Fabricant uses CBD as an example of a hot button ingredient that has proliferated in the marketplace with little-to-no regulatory oversight, and has yet to be the subject of a NDIN. “CBD is the biggest product that hasn’t cleared an NDI, demonstrating that FDA doesn’t need new authorities. Rather than seeking new authorities from Congress, we urge the Agency to develop a comprehensive NDI enforcement strategy,” said Fabricant in a press release. “The Agency already has the authority to take this approach and it is consistent with the Trump Administration’s commitment to streamlining regulations to make them more responsive and efficient for consumers and businesses.
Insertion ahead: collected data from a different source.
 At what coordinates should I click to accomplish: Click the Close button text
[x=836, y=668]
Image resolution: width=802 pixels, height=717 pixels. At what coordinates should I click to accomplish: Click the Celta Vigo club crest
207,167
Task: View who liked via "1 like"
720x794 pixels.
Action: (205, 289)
The U.S. dietary supplement supply is the safest in the world thanks to the regulatory regime we have in place, and we want to keep it that way.”
Among these authorities, says Fabricant in his comments, is the use import bulletins and import alerts, which he says FDA can utilize for ingredients that have not filed an NDIN. This is called a “technical” adulteration and has been used by FDA in the way he describes for ingredients such as kratom. In import alert 54-15, for example, it states, “Kratom is a botanical that qualifies as a dietary ingredient under section 201(ff)(1) of the Federal Food, Drug, and Cosmetic Act (the Act) [21 U.S.C. 321(ff)(1)]. When marketed as a dietary ingredient, FDA also considers kratom to be a new dietary ingredient under section 413(d) of the Act [21 U.S.C. 350b(d)] because, to the best of the agency's knowledge, there is no information demonstrating that this substance was marketed as a dietary ingredient in the United States before October 15, 1994.”
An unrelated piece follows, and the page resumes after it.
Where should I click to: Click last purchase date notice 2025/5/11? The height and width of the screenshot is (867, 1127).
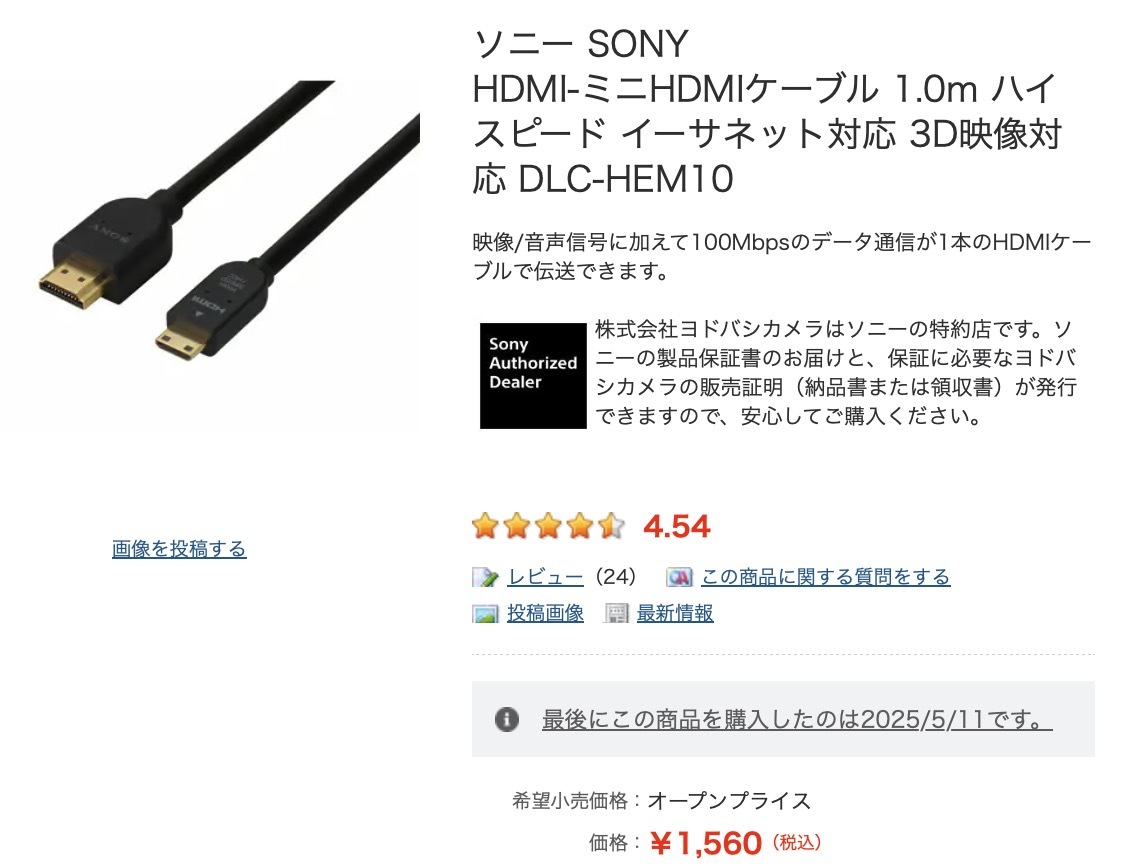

The agency also cites additional concerns of toxicity from kratom, but FDA is actively citing the ingredients lack of a NDIN, and using a technical adulteration to prevent kratom’s importation into the country. “It’s not that safe products can’t be sourced from foreign countries, however, if there is no enforcement against foreign NDI products that at a minimum have not presented their specifications to the FDA, why would a domestic firm ever see the NDI gate as a real priority to the agency,” writes Fabricant. “This is the fundamental challenge the agency is facing with respect to NDIs. Statutory requirements must be enforced uniformly, and to all in the space. One company can no longer ride on the coattails of another’s work.”